EXERCICES »
[1] Reproduisez fidèlement le passage de l'extrait sur le deuil qui commence à "Toutes les rencontres" et se termine à "pudiquement le deuil.".
[2] Rédigez la suite du récit sur le deuil de Dolores, à partir de la dernière phrase de l'extrait.

EXTRAIT »

○ ○ ○ ○

14/10/2024
Ce n'est pas faute d'inspiration que je me fais plus rare ici, mais parce que je suis soumise au plus cruel des dilemmes, au choix cornélien insoluble que celui de devoir sélectionner la prochaine aventure à vous narrer.
Toutes les rencontres méritent leur "brève de Cabinet" et le prochain cet hiver prêtera sans doute à sourire,
mais je vais profiter du mois d'Octobre pour évoquer pudiquement le deuil.
Cela fait environ 1an que chaque semaine, Dolores* vient me voir. Les yeux bleus gris, les paupières lourdes et la silhouette bien frêle et terne, c'est son unique amie qui l'a sommée de venir me voir.
Dolores a perdu son mari 1an après leurs noces. Il y a de cela 40ans mais c'était à peine hier. Accident de la route. Il est parti et jamais revenu, abandonnant dans la vie sa toute jeune épouse et leur bébé qui l'attendaient.
Dolores a été tenue de faire bonne figure, répondant aux injonctions "sois forte, Il n'aurait pas aimé que tu te laisses abattre", "tu dois te battre pour Stéphane*, il a déjà perdu son père, il faut assurer pour deux à présent" ...
Alors Dolores a serré les dents, n'a plus jamais pleuré après la cérémonie à l'église où on lui a refusé la présence de son petit. Toujours des injonctions... Jamais de colère, que du vide, de la béance et de la loyauté.

○ ○ ○ ○

LIGNES DE DONNÉES »
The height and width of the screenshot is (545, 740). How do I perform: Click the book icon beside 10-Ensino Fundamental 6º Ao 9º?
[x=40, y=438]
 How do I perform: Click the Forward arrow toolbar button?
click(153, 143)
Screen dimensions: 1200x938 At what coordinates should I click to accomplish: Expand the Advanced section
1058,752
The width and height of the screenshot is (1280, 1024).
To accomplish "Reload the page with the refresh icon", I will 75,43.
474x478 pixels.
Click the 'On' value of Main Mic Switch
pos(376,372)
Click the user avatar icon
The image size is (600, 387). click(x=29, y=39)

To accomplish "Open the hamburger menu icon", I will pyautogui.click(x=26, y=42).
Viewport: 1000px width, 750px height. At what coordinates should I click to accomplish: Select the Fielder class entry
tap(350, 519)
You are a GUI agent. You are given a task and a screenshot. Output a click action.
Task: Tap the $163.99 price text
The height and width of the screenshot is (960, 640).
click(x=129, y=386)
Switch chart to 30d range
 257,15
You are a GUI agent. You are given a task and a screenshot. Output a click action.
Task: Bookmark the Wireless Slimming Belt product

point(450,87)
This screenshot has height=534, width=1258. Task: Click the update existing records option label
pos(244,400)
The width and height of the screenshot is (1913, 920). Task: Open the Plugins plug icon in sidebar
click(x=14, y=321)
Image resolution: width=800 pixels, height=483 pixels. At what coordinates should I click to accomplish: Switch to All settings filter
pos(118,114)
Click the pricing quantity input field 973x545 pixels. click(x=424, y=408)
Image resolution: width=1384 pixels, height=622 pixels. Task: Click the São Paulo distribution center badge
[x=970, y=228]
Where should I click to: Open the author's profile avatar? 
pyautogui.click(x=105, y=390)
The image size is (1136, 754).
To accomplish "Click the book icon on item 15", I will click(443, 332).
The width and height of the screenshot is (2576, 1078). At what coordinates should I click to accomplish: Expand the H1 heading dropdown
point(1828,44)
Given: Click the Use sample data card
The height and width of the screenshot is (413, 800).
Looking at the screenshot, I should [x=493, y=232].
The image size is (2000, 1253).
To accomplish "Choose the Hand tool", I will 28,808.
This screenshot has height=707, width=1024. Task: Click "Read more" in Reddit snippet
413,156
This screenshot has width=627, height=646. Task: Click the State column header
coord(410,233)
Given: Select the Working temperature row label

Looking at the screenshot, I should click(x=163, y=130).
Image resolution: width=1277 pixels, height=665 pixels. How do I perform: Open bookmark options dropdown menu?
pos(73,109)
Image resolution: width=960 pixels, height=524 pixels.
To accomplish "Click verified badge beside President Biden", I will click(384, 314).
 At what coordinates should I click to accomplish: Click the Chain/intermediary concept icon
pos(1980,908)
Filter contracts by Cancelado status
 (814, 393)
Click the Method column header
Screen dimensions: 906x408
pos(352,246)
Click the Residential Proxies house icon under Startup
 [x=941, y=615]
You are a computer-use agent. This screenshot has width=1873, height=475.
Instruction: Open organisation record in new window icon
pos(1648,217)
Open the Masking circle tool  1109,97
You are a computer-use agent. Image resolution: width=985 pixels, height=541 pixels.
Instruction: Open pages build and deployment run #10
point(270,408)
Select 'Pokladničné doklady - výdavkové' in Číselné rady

○ ○ ○ ○

EN RÉPONSE »
[1]
Toutes les rencontres méritent leur "brève de Cabinet" et le prochain cet hiver prêtera sans doute à sourire,
mais je vais profiter du mois d'Octobre pour évoquer pudiquement le deuil.

[2]
Dolores a continué de faire comme elle pouvait. Seule avec Stéphane, se promettant de ne jamais faillir à son devoir de mémoire pour lui, pour sa belle famille chez qui elle vivait, pour leur mariage.
La vie a passé et Dolores n'a jamais voulu / pu /su reprendre vie en dehors de son fils.
Son amie dit qu' "elle vit le nez dehors mais les pieds dans la tombe". Et au moment de notre premier rdv, elle semble y être ensevelie jusqu'au cou.
Son fils est partit vivre à l'étranger après avoir mené de brillantes études. Et elle crève de ne plus servir à rien, de n'être plus utile qu'à ses beaux parents à qui elle va servir le repas chaque soir, depuis 40ans ... Lorsqu'elle tombe en panne, elle se dit que s'Il avait été là, elle n'aurait pas du appeler le garagiste. Elle qui n'aime pas les gens en plus... Elle songe que s'Il était toujours là, son fils aurait peut être fait d'autres choix que de partir si loin pour travailler… qu'elle cuisinerait toujours avec autant de plaisir tandis que maintenant, même ses beaux parents n'apprécient plus ses efforts.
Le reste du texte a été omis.